Universität Bremen - impulse aus der Forschung - Nr. 2 / WS 2007/2008

Frei und gleich
Warum Menschenrechte allgemeingültig sind

Von Stephan Philipp


Menschenrechte, die global gelten, sollten von Menschen aus allen Teilen der Welt akzeptiert werden können. Die Begründung dieser Rechte muss daher im internationalen Diskurs für alle Menschen nachvollziehbar sein, egal welcher kulturellen Herkunft sie sind. Eine Studie an der Universität Bremen untersuchte philosophische Theorien zur Gültigkeit allgemeiner Regeln und zeigt die Bedeutung der Distanz zu Eigen-Interessen auf.

Zwar haben die Vereinten Nationen Mitte des 20. Jahrhunderts auf diesem Gebiet wegweisende Vereinbarungen getroffen, dennoch herrscht weltweit große Uneinigkeit über das, was jedem Menschen zusteht. Ob etwa jeder seine Meinung frei äußern oder sogar am politischen Geschehen seines Landes mitwirken darf, darüber halten die Debatten zwischen den Ländern und Kulturen an.

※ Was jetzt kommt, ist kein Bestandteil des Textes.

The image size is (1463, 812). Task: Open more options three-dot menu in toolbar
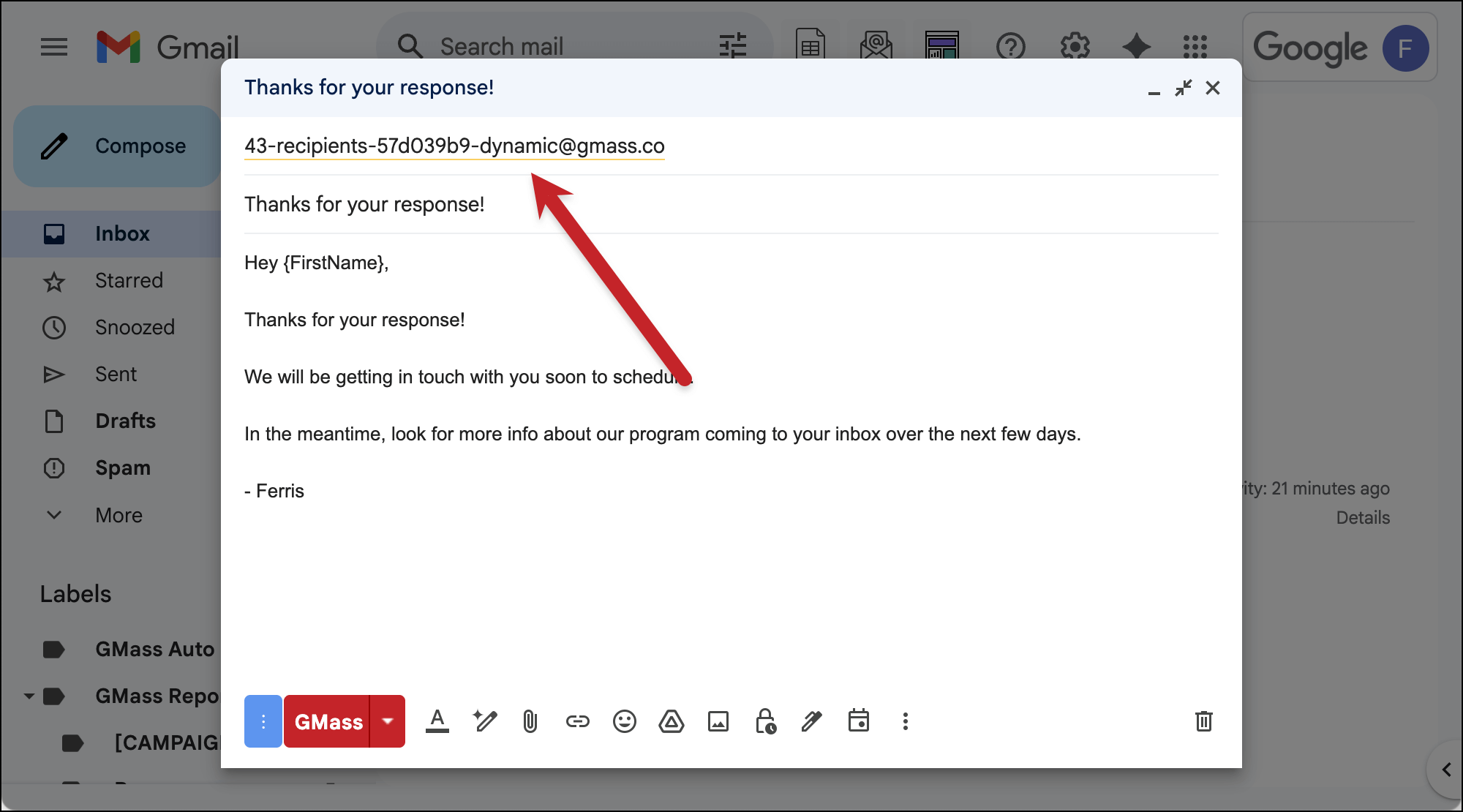[905, 722]
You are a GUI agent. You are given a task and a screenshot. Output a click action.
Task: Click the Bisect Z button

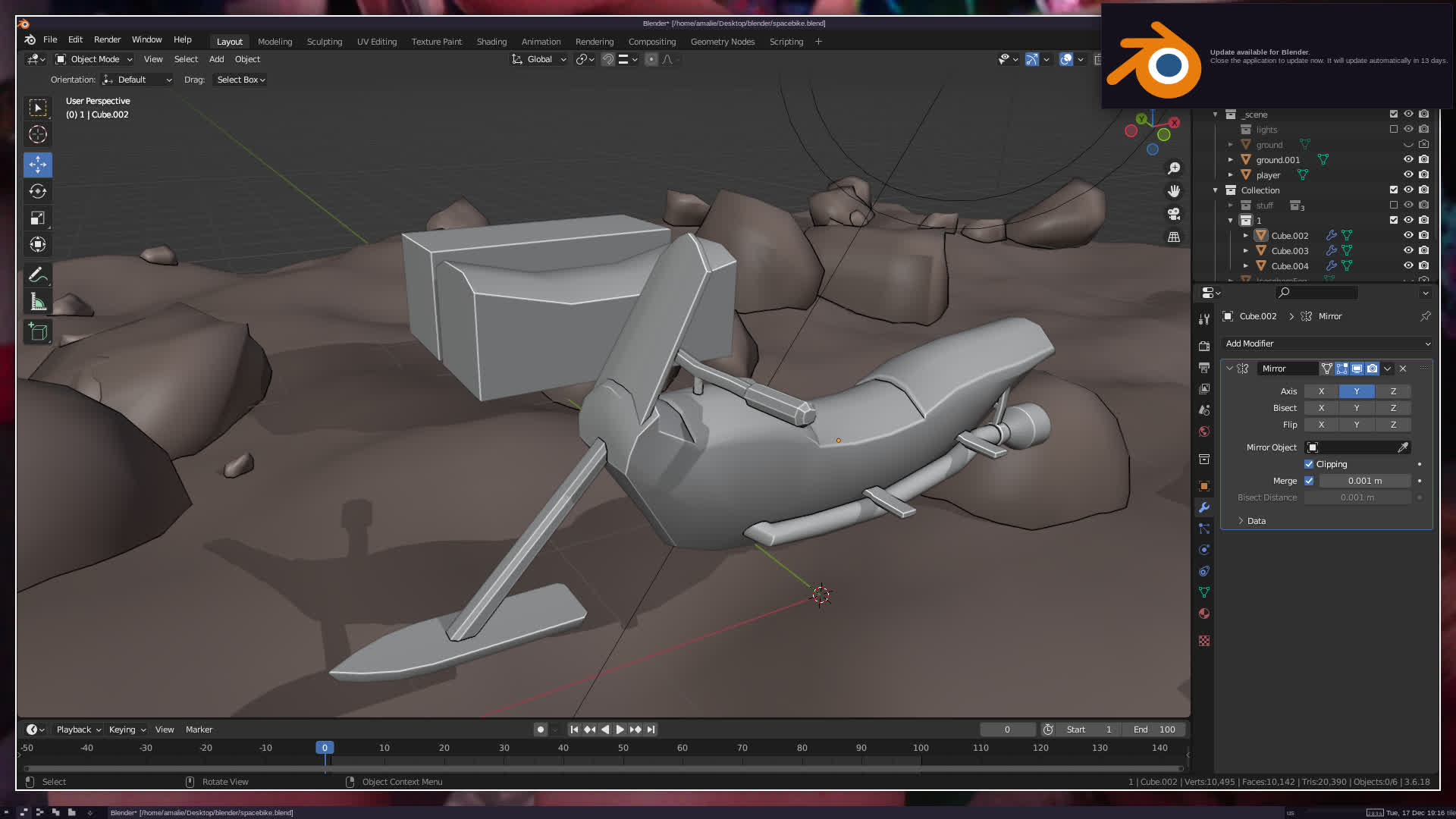tap(1392, 408)

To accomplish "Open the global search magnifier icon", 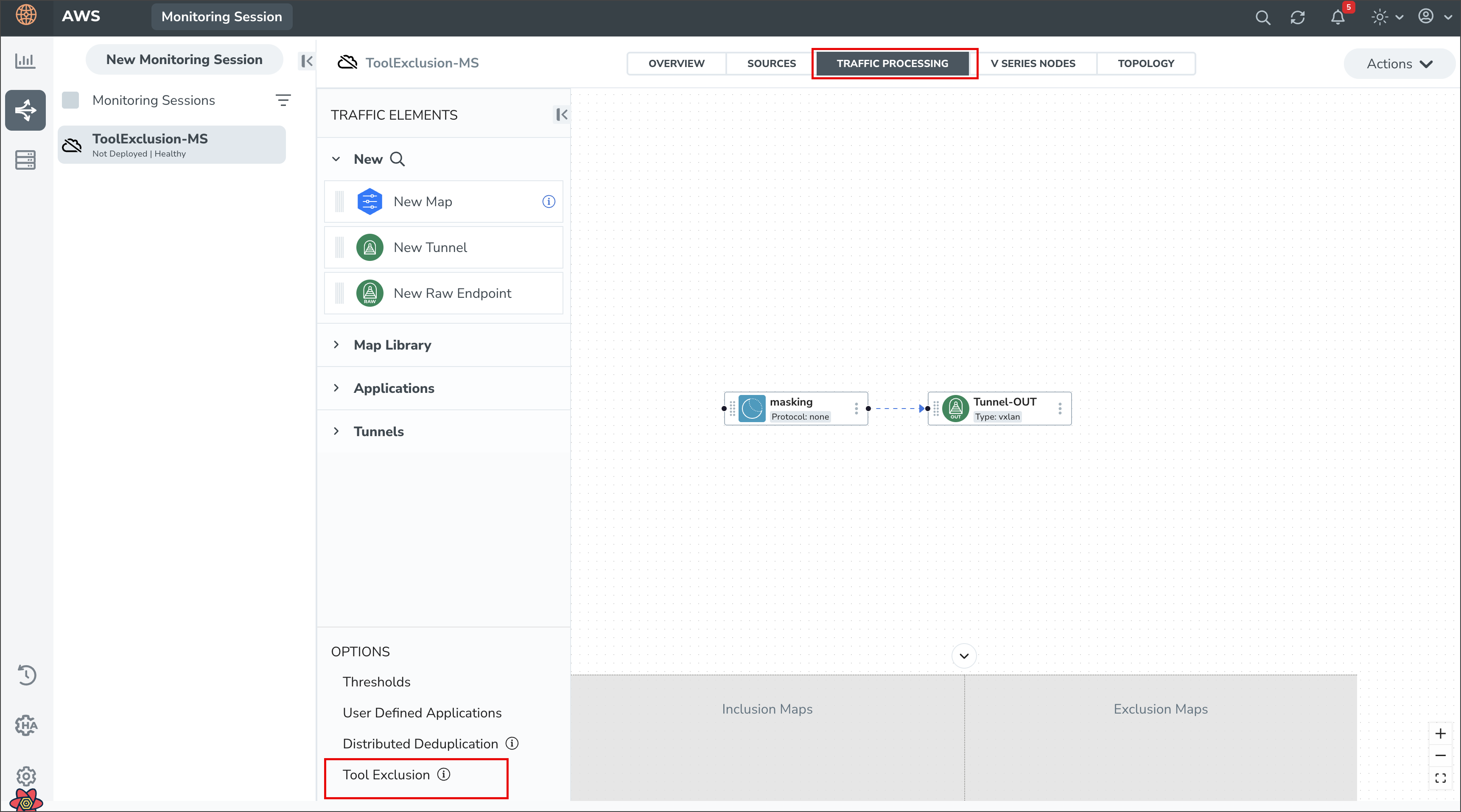I will tap(1262, 17).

Manche arabisch-islamischen Staaten weigern sich zum Beispiel, die Gleichstellung von Männern und Frauen umzusetzen, während einige ostasiatische Staaten Rechte der Informationsfreiheit und Rechte zur Bildung von Vereinigungen missachten. Aber auch in den sogenannten westlichen Ländern werden längst nicht alle Menschenrechte konsequent umgesetzt. Diese Länder werfen sich zum Beispiel gegenseitig die Anwendung der Todesstrafe vor.

Menschenrechte zeichnen sich gerade dadurch aus, dass sie für alle Menschen allein aufgrund ihres Menschseins gelten sollen. Bei den Begründungen ist es daher von Vorteil, auf religiöse oder kulturelle Bezugspunkte zu verzichten. Benötigt werden daher solche Begründungen, die mit rationalen Argumenten arbeiten, die von einer allen Menschen gemeinsamen Vernunft nachvollzogen werden können.

Eine Arbeit im Studiengang Philosophie der Universität Bremen untersuchte drei ethische Theorien von bedeutenden philosophischen Autoren, die in dieser Weise argumentieren und einen enormen Einfluss auf die momentan laufenden Debatten ausüben. Sie vergleicht die Erfordernisse dieser Theorien mit den aktuellen globalen Strukturen. Dabei stellen sich zum einen theorieinterne Schwierigkeiten heraus. Zum anderen zeigen sich enorme Defizite beim Vergleich von moralisch gestellten Anforderungen und tatsächlicher weltpolitischer Sachlage.


Der Standpunkt der Allgemeinheit

Der deutsche Philosoph Jürgen Habermas schreibt, dass die Menschenrechte, so wie sie in den internationalen Konventionen des 20. Jahrhunderts festgeschrieben sind, genau solche Rechte darstellen, auf die sich Menschen einigen würden, wenn sie sich in einem freien Meinungsaustausch befänden, an dem jeder Mensch ungehindert und uneingeschränkt teilnehmen kann. In einem solchen freien Diskurs über die Normen, meint Habermas, könne nur einem Ergebnis zugestimmt werden, mit dem alle an den Folgen der Norm Beteiligten zufrieden sein können.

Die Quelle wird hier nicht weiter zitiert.